The security game - is your business fit enough?

Asks Tim Keanini, chief research officer, Tripwire.

  • Monday, 30th September 2013 Posted 11 years ago in by Phil Alsop

Information security has always required specialised knowledge – not least to decipher all the acronyms and geek speak! Joking aside, as networks become more complex, so too must information security morph into a multi-dimensional discipline that needs to constantly evolve if it’s to remain ahead of the game. This is especially at the enterprise level where expert knowledge is required to build an effective information security program.
However, technology and specialised expertise alone aren’t enough to adequately reduce security risks. Instead, just like a team where every player has a position on the field of play, every individual within an organisation must come together to protect it from falling foul of cyber criminals.
The problem is how to engage the entire organisation in a technology that many people consider to be so far outside of their expertise it might as well be a whole new ball game.


Match Fit
One place to start is the analogy used to describe cyber-security. Fitness works as a metaphor as almost everyone in our society has a personal understanding of health and fitness principals and how these principals affect their day-to-day actions. By reframing our cyber security programs as a kind of organisational and personal fitness regime, we can engage in an entirely different, more nuanced conversation about security with wider audiences.

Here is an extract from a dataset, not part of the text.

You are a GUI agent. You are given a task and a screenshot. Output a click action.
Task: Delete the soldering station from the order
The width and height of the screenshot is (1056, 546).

For example, two key principals at work in effective fitness programs have strong parallels in cyber security:
· The first principal is to understand as much as possible about your opponent.
· The second principal is to use that knowledge to develop a strategy that leverages your strengths against that opponent.


Translating these principles to cyber security, imagine you find yourself in a ‘game’ against a hacktivist organisation, what do you think their ‘game plan’ is? Another way to ask the same question would be, ‘what information assets in our organisation offer hactivists the biggest payoff’?


Of course, the answer to this question will be specific to hacktivists as opponents. If you ask the same questions about cyber criminals or nation state attackers the answers will be different because those opponents play a different game.


This thought process can help you make your organisations cyber security ‘fitness’ program more specific.


While hactivists may not be everyone’s challenge, conversely organised cyber criminals are opponents everyone will have to play against at some point. These highly focused individuals are looking for access to customer data, intellectual property, competitive intelligence and financial data. This data has a street value and they can turn this data into profit.


If your business has any of this information - and that pretty much encompasses every for-profit and non-profit organisation in existence - then you need to ‘train’ to compete against cyber criminals effectively.


Training Regime
Since you can be pretty certain that cyber criminals will target specific assets and business processes, everyone’s basic training program should be focused on protecting the assets in your business that are most attractive to them.


However, hacktivists and nation-state attackers are a little more complex as they are driven by different motives so will target different assets and business processes. If your business is large enough to qualify as a target for either of these security threats, your fitness program needs to be specific enough to protect a broader range of assets and business processes.


Building an effective security fitness program requires self-knowledge, equivalent knowledge of your opponents, time and thought. The following checklist will help focus efforts to improve your organisation’s performance against targeted opponents:


Study Your Opponents
- What do my opponents consider a ‘win’ in the context of my business?
o Will they target specific data - for example R&D material or the customer database
o Or are they just looking to cause frustration – i.e. DOS attacks
- What payoffs are my opponents optimising for?
o Do they want to put me out of business?


Plan Potential Game Tactics
- Can you deflect your opponent’s precision?
- Can you use misinformation to make information goals more difficult to pinpoint?
- Can you introduce temporal change and variance so anything your adversaries learn about you is of limited use?


Evaluate Your Security Fitness Levels
- What is your time-to-repair for each information system?
- How can you improve system recovery times, especially for critical systems?
o Consider scheduling some practice drills to hone your skills
o Perhaps take a cyber security game plan and put it into play
o Just like a professional team, review your performance and learn from mistakes


The bad news is there’s no ‘one size fits all’ answer when it comes to cyber security. The good news is that, if you do work hard, you can develop a customised security fitness program that will give your organisation the best possible chance to survive a serious cyber attack with minimal damage.
Cyber security is a brutal, relentless game and everyone has to play. There is no such thing as a ‘forfeit’ or a bye week. Technology isn’t enough to survive so we have to begin thinking differently about the problem by building stronger, more effective teams.


No one said it was going to be easy but the alternative is to forget about offering up a defence, or even playing an offence, and instead just let the bad guys win! You are already on the playing field, it is time you act like it.